Ich grüße Sie alle mit dem Word für den Monat Februar:
"Freut euch darüber, dass eure Namen im Himmel verzeichnet sind!" (Lukas 10,20)
So sagt Jesus zu seinen Jüngern, als sie voll Begeisterung zu ihm zurückkommen und berichten, dass ihnen auch die bösen Geister untertan sind in seinem Namen. Das würden wir uns auch manchmal wünschen, vor allem in dieser Corona-Zeit, dass uns nichts Schlimmes etwas anhaben kann, dass wir alle Krankheiten und Nöte besiegen könnten.  Darüber freuen wir uns schon, wenn es uns auch nur ein einziges Mal gelingt. Wenn wir das immer könnten, - das wäre eine Freude! Aber Jesus sagt seinen Jüngern:
"Doch darüber freut euch nicht, dass euch die Geister untertan sind. Freut euch aber, dass eure Namen im Himmel geschrieben sind."
Den ersten Satz hat man bei der Auswahl für den Monatsspruch lieber weggelassen. Das erschien wohl zu kompliziert.
Ich denke aber, dass erst im Gegensatz zu ihm wirklich richtig deutlich wird, was Jesus da seinen Jüngern und auch uns sagen will.
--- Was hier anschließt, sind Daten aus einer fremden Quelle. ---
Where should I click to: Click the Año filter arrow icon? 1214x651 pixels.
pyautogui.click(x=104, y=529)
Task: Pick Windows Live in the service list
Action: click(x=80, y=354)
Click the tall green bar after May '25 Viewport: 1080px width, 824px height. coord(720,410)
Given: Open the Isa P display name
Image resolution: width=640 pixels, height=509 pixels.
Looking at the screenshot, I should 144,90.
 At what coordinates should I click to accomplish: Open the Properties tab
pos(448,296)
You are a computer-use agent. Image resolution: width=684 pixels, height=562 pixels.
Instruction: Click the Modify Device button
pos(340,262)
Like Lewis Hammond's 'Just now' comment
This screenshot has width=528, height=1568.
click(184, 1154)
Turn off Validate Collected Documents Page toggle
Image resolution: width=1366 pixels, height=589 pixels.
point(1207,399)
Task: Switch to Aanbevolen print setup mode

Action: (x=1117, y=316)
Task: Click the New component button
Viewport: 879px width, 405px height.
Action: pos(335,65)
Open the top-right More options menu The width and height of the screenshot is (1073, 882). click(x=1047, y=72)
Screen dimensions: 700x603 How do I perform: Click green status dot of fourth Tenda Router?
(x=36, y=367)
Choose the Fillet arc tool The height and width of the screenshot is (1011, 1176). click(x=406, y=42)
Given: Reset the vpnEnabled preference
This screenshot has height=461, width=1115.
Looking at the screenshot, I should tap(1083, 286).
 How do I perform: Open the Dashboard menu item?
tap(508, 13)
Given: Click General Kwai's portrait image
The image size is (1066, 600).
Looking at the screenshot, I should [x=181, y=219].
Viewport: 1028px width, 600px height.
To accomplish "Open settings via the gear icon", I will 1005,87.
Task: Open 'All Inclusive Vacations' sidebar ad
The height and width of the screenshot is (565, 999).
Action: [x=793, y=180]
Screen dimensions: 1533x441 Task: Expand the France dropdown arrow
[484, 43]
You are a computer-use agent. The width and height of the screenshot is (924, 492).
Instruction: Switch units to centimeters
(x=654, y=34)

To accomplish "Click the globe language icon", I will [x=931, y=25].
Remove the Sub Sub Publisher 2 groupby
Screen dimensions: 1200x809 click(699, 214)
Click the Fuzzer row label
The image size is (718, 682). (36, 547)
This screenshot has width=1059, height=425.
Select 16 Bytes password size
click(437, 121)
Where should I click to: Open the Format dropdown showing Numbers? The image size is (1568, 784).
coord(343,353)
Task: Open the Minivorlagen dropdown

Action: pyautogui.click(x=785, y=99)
Es kommt nicht darauf an, dass wir in Jesu Namen große Wunder wirken, selbst wer weiß wie viele Menschen heilen und retten, Großartiges leisten und tun, eben beweisen, dass wir stärker und mächtiger sind als die größten und mächtigsten Geister.
Danach werden wir von Gott nicht bewertet. Es kommt einzig und allein darauf an, dass unsere Namen im Himmel verzeichnet sind. Und wir dürfen wissen und glauben, dass Gott auch unsere Namen schon im Himmel aufgeschrieben hat.
Dazu sind wir alle in der Taufe im Namen Gottes, des Vaters und des Sohnes und des Heiligen Geistes, in die Gemeinschaft der Kinder Gottes aufgenommen worden. Wir dürfen glauben, dass unsere Namen bei Gott im Himmel aufgeschrieben sind.
Er kennt unser aller Leben.
Und wir sind ihm genauso wichtig, wie der größte Missionar, der berühmteste Heiler und ergreifendste Musiker.
Wir sollen die Gaben, die Gott uns geschenkt hat, natürlich nutzen. Aber wir sollten uns nie über sie freuen, als wären sie das, was unserem Leben Sinn und Bedeutung gibt.
Für Gott sind wir wichtig, auch wenn wir nichts Großartiges leisten, keine besondere Stärke haben. Das, was uns mit Freude erfüllen kann und soll, ist einfach das dankbare Anerkennen, dass Gott unsere Namen bei sich im Himmel aufgeschrieben hat, dass er uns als seine Kinder angenommen hat.
Wir haben das alle nicht verdient. Es ist nicht unsere Leistung. Es ist einfach ein Geschenk Gottes. Und über dieses Geschenk dürfen wir uns freuen. Und darum sind ihm die kleinen und oft auch schwachen Gemeinden genauso wichtig wie die großen und starken. Letztlich leben wir alle davon, dass Gott uns seine Gnade und seine Liebe schenkt.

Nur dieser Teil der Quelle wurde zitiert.